══ PASSAGE FOR REVIEW
When it comes to HIPAA violation fines, the penalty can range from $50,000 to as high as a few million dollars.
Recently some healthcare entities were forced to pay $5.5 million for violations.
In other words, not being HIPAA compliant can be detrimental to your organization.
There are many different ways one can violate HIPAA, and today we're going to talk about five of the most common. In addition, we'll provide solutions on how to avoid them in your medical practice.
According to HIPAA Journal, here are the five most common HIPAA violations:
Employees Snooping on Healthcare Records
There are situations in which you would expect your nurses, doctors, and hospital or clinic staff to look at patient records. For example, treatment solutions, payment information, and day-to-day healthcare operations.
However, there are times when hospital staff should not be looking at healthcare records — particularly when they do not have the proper authority to view them.
The most popular case involving this type of violation involves the University of California Los Angeles Health System, where a doctor accessed the records of patients without authorization over 300 times. This violation resulted in fines of nearly $1 million and prison time for the doctor.
The Solution: While you should trust every employee working at your healthcare practice, you still need to implement the proper precautionary measures to ensure this doesn't happen at your practice.
First, you need to make sure that patient information is only available for those who need it and have the authority to access the medical records.
Second, it's essential to teach your employees not to try and look at patient data that they don't have the authority to do so. Specifically, make sure to address the ethics behind this and how it is wrong to do so — as well as the penalties that come with it, including prison time.
Failure to Perform an Organization-Wide Risk Analysis
Medical practices must also regularly check for vulnerabilities and inefficiencies in their security. This means conducting a risk analysis, which is essential for ensuring that your HIPAA security is up-to-date.
════
■ REQUIRED TASKS
1. In the article on HIPAA violations, how many times did the doctor in the UCLA Health System case access patient records without authorization?
2. Using the article on HIPAA violations, explain in one to three sentences why it says that not being HIPAA compliant can be detrimental to an organization.
3. Continue the article on HIPAA violations from its final sentence.
══ DATASET ENTRIES
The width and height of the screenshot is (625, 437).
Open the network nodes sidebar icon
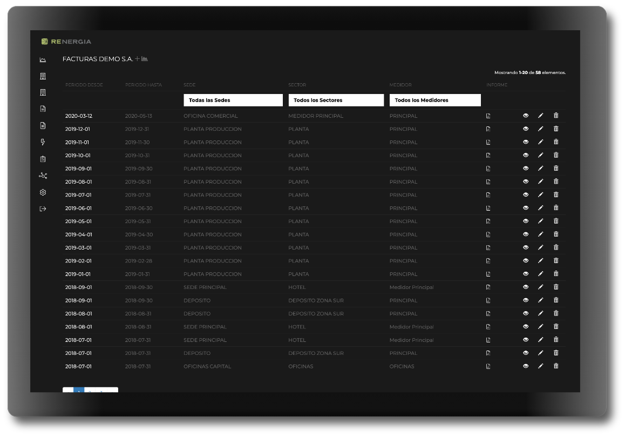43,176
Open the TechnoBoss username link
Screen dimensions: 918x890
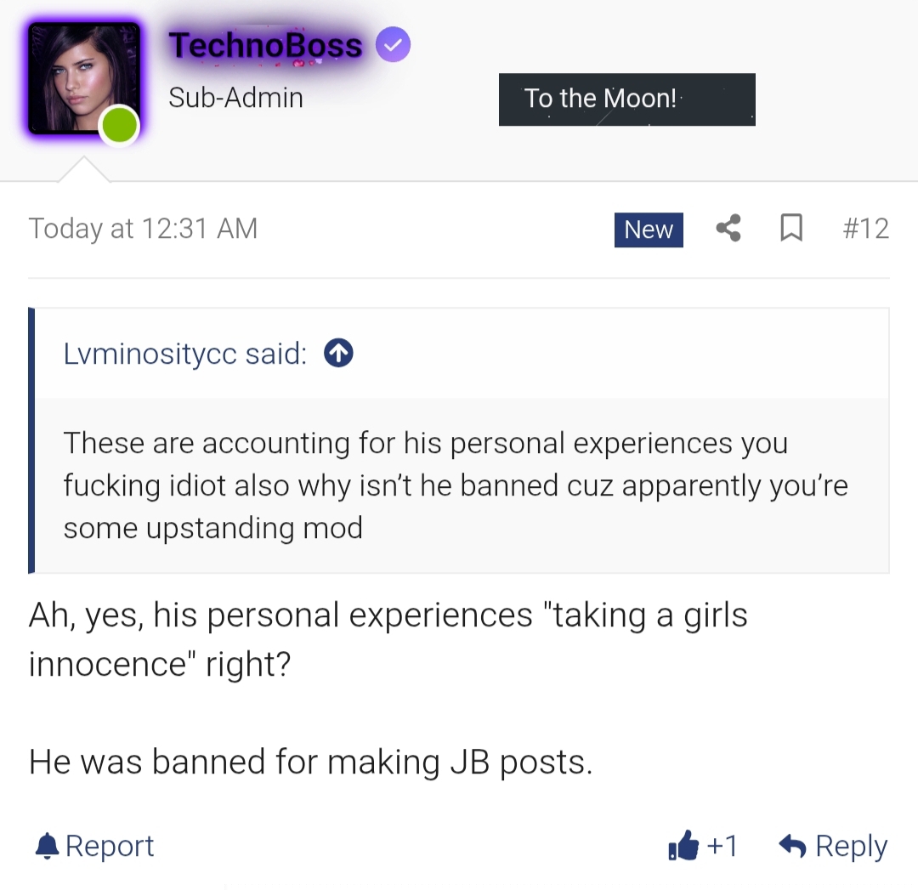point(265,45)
════
══ DATASET ENTRIES
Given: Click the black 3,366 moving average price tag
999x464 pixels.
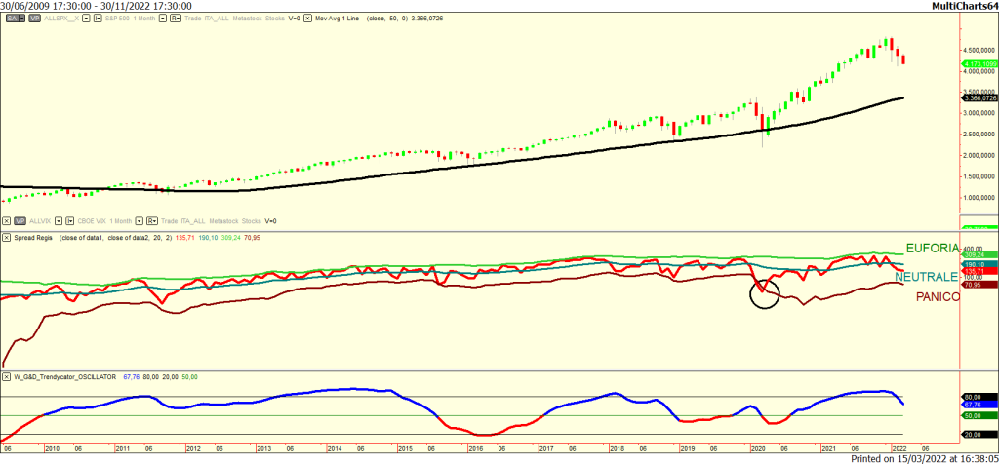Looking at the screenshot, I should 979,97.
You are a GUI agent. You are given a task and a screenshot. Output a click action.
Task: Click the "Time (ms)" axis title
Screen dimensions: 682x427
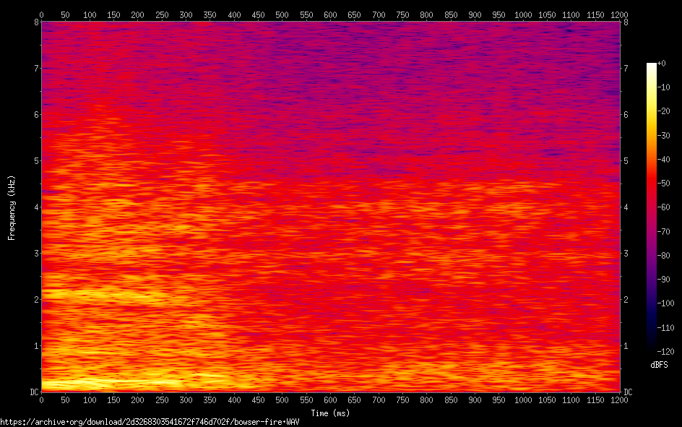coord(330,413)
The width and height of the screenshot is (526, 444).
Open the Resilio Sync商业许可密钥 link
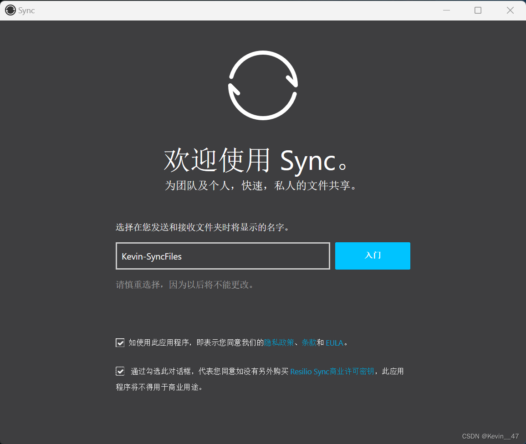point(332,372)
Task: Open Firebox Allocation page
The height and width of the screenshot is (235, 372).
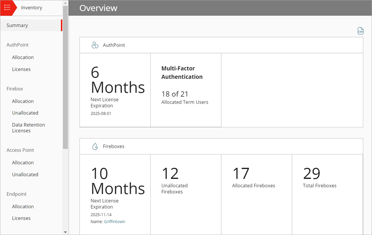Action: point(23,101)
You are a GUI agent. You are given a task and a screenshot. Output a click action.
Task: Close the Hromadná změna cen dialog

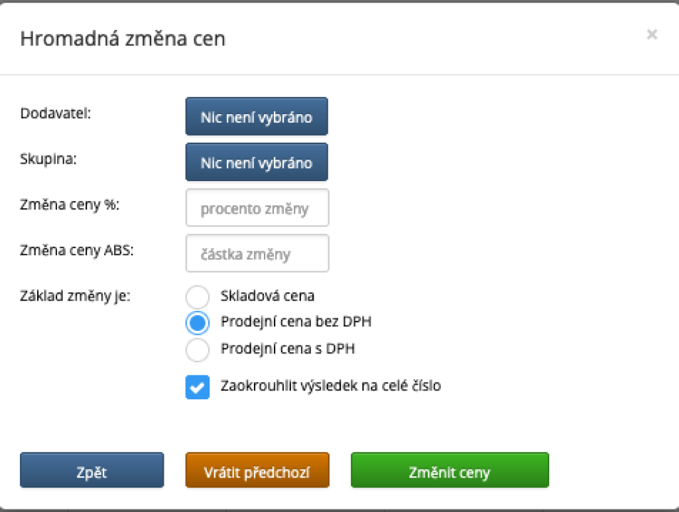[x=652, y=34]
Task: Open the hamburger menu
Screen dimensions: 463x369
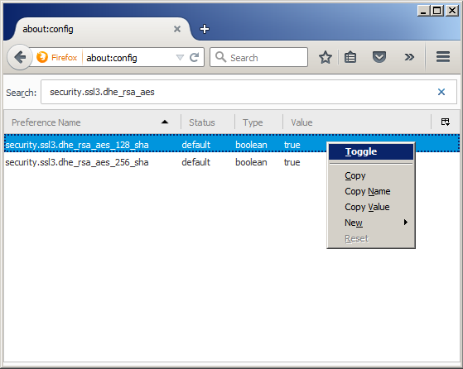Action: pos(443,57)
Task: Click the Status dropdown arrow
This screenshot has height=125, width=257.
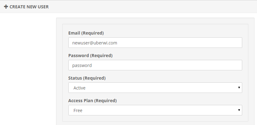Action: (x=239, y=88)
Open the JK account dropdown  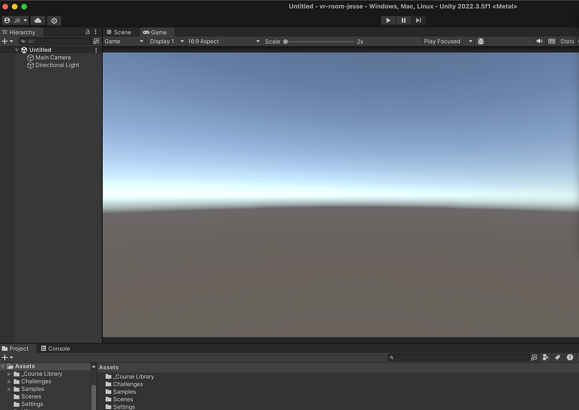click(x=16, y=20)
════
══ DATASET ENTRIES
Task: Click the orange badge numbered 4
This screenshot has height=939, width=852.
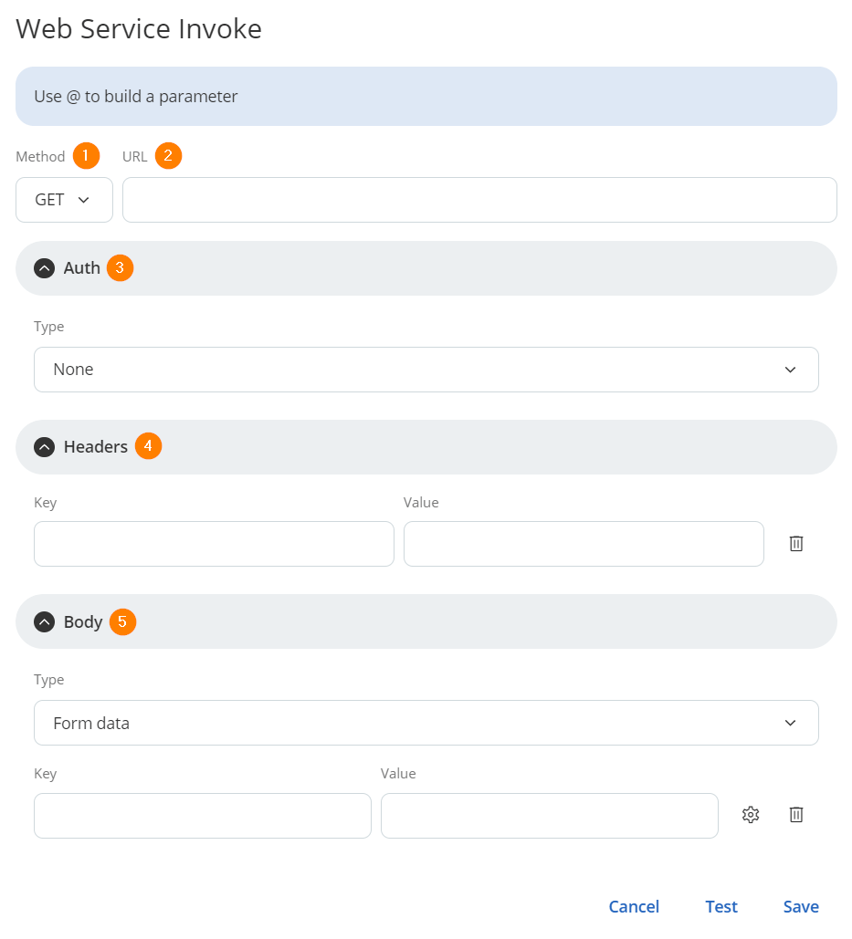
════
■ RESULTS FOR THE EXERCISE
1. Over 300 times.

2. HIPAA violation fines can range from $50,000 to a few million dollars, and some healthcare entities were recently forced to pay $5.5 million for violations.

3.
Failure to perform an analysis means that you won't be able to catch any vulnerabilities that may be present in your current operations.
Plenty of healthcare practices have been found guilty of this violation, including the Oregon Health and Science University and Cardionet, who were each fined well over $2 million for their failure to conduct an enterprise-wide risk analysis.
The Solution: For this violation, the solution is pretty simple — make sure you're regularly performing a risk analysis or assessment.
If you're looking for assistance with your risk analysis, contact Medicus IT today. We offer risk assessments, which are required under the security rule implemented by the Department of Health and Human Services.
Our risk assessments will help you remain confident that your organization is HIPAA compliant across the board — including your administrative, physical, and technical safeguards.
Contact us today to get started!
Failure to Manage Security Risks
Identifying the risks and gaps in your security is one thing, but actually solving those issues is another.
Many organizations are too slow when it comes to solving these problems, and as a result, they are fined heavily. In fact, the University of Massachusetts Amherst was once fined $650,000 for risk management failures.
The Solution: Not all security risks can be resolved in a single day. But, you do need to prioritize the risks and address them in a reasonable time frame.
So, when you do find issues, do not put off remedying the situation. Instead, make it your goal to solve the problem as soon as you and your team can.
Failure to Enter into a HIPAA Compliant Business Associate Agreement
When working with vendors outside of your organization that is provided with access to protected health information (PHI), you need to enter a HIPAA-compliant business associate agreement.
The Solution: To avoid issues with this violation, make sure you have the proper systems in place to ensure that if anyone in your organization wants to work with an outside vendor or contractor, that they first create a through HIPAA compliant business associate agreement first.
Insufficient ePHI Access Control
This one ties back to the first violation of employees looking at information they shouldn't. When it comes to making sure your electronic protected health information is safe from prying eyes, you need to put in place security systems so that only those with authorization can access the information.
The Solution: To ensure that your ePHI is secure, put in place systems that allow access only to those who should have access.